For everyone outside the labs, the takeaway is less about any single hire and more about the churn underneath the tools you use. The people who build frontier models are moving between Google, OpenAI, and Anthropic at a pace that reshapes roadmaps, and the companies are paying enormous sums to win them. That competition tends to speed up the release of new capabilities, but it also means the lab leading on a given benchmark today may not be the one leading six months from now.

In short: Anthropic hired Google DeepMind's John Jumper, a Nobel laureate, days after Google lost a top Gemini leader to OpenAI, underscoring a fierce AI talent war.

What it means for your business: The frontier is genuinely a three-horse race, and leadership keeps trading hands. If you are choosing an AI provider, do not over-anchor on whoever looks slightly ahead this quarter, because the gap is narrow and the talent driving it is mobile.

My take: Headlines about star hires are fun, but the practical lesson is to stay flexible. Build your AI workflows so you can swap the underlying model without a rewrite, and re-evaluate which provider fits your needs a couple of times a year rather than marrying one.

Source: CNBC

🛡️ IT and security: a big government data breach

A Texas agency exposed personal data for more than 3 million people

The Texas Parks and Wildlife Department (TPWD) disclosed a breach at the outside vendor that runs its hunting and fishing license system, exposing personal information for 3,087,721 license holders.

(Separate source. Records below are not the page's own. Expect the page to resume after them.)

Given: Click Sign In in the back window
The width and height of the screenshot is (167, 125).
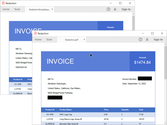Looking at the screenshot, I should pos(126,9).
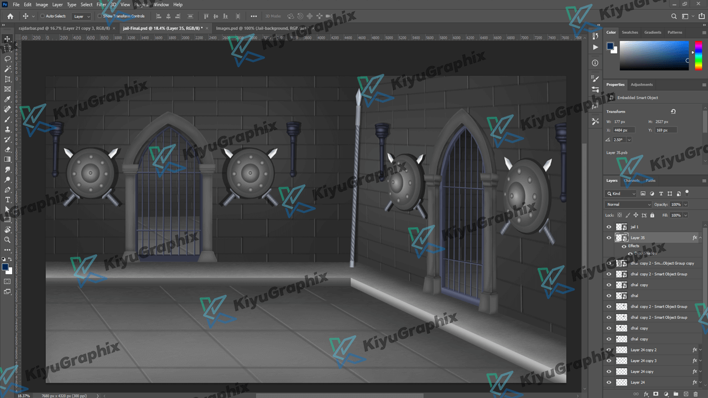Hide the jail 1 layer
Image resolution: width=708 pixels, height=398 pixels.
coord(609,227)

The Texas Cyber Command spotted the intrusion and investigated. The good news is that Social Security numbers, dates of birth, and financial details like credit cards were not taken. The bad news is what was: driver's license information, passport numbers, email addresses, phone numbers, and home addresses, which is plenty for criminals to build convincing phishing and impersonation scams. TPWD is offering affected customers a year of free credit monitoring and is urging them to watch for fraud.

This is, once again, a third-party breach. The state agency itself was not hacked; its license vendor was. That pattern, where your data is exposed through a partner you handed it to, is the connective tissue between this story and the Klue breach above.

In short: A breach at a Texas Parks and Wildlife license vendor exposed driver's license and passport data for over 3 million Texans, though no Social Security or financial data was taken.

What it means for your business: If you collect customer data and pass it to a vendor to process, their breach is still your customers' problem and often your reputational problem. Know who holds your data and what they are contractually required to do if they lose it.

My take: When a breach exposes driver's license and passport numbers, the long tail is identity-themed phishing. If you or your staff are among the millions here, expect "official" emails and texts about your license or your data, and treat unexpected requests for information or payment with suspicion no matter how legitimate they look.

Source: BleepingComputer

The bottom line

The thread running through the weekend is third-party risk. Two of today's three stories are breaches that happened to someone else's systems and landed on the victims anyway, whether that is a sales tool plugged into Salesforce or a state agency's license vendor. The practical move is the same in both cases: know who holds your data, kill access you no longer use, and rotate credentials before someone finds the one you forgot. On the AI side, the talent keeps moving, so keep your options open and avoid betting everything on one provider.

That is your AI and IT news for June 22, 2026. See you in the next one.